[SUPPLIED MATERIAL Boundary: Start]
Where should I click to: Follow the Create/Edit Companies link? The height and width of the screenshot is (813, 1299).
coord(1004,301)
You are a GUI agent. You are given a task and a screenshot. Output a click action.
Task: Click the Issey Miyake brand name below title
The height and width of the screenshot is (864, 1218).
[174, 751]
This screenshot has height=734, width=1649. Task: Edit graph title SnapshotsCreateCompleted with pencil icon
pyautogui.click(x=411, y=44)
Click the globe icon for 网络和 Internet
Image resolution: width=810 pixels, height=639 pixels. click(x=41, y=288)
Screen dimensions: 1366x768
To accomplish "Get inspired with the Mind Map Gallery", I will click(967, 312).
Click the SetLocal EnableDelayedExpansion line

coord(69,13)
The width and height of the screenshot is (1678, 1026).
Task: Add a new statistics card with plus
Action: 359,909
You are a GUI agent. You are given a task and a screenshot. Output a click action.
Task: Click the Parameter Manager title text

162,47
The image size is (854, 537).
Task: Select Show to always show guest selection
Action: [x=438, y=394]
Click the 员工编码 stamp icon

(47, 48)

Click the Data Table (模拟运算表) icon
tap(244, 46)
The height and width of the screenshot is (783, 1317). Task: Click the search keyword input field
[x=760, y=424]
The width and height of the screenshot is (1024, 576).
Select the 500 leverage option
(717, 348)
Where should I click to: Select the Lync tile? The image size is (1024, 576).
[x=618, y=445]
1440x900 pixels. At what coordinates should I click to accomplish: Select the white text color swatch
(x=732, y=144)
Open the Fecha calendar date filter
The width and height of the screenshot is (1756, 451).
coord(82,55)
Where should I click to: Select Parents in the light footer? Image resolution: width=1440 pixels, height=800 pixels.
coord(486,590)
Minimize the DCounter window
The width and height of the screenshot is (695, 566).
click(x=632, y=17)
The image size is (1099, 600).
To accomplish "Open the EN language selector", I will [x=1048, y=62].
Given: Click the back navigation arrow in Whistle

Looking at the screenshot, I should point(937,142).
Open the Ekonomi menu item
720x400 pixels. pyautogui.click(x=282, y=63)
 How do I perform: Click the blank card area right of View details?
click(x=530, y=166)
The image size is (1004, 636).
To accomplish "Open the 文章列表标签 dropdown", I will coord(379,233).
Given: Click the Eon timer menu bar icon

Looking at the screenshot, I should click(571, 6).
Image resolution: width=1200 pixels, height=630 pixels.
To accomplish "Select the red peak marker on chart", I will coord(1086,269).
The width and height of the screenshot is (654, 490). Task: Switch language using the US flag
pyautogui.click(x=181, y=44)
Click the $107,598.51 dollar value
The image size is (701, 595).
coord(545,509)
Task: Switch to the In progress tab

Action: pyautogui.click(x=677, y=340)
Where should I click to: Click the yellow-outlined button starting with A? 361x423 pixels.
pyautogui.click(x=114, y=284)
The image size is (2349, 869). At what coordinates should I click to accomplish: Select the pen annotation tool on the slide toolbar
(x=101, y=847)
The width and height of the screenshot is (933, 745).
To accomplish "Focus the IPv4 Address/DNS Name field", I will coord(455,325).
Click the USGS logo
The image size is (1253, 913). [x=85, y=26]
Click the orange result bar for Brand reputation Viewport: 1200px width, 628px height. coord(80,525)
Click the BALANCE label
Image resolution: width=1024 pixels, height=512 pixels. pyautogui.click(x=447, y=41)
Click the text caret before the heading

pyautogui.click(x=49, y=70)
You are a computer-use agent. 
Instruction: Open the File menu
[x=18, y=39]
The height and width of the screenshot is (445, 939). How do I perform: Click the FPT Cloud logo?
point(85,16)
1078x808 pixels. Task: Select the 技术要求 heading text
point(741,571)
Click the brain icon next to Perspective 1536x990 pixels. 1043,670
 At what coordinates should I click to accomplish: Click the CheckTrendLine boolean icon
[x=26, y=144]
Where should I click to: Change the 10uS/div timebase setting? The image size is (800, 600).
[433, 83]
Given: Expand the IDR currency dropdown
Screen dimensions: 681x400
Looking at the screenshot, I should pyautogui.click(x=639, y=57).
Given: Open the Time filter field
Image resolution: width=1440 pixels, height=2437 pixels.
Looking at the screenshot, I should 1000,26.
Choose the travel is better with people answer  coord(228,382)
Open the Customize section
[SUPPLIED MATERIAL Boundary: End]
**PROBLEM TO WORK ON**
For the records above, count the lines holding the word "filter" and give only that number.

**EXERCISE RESULT**
2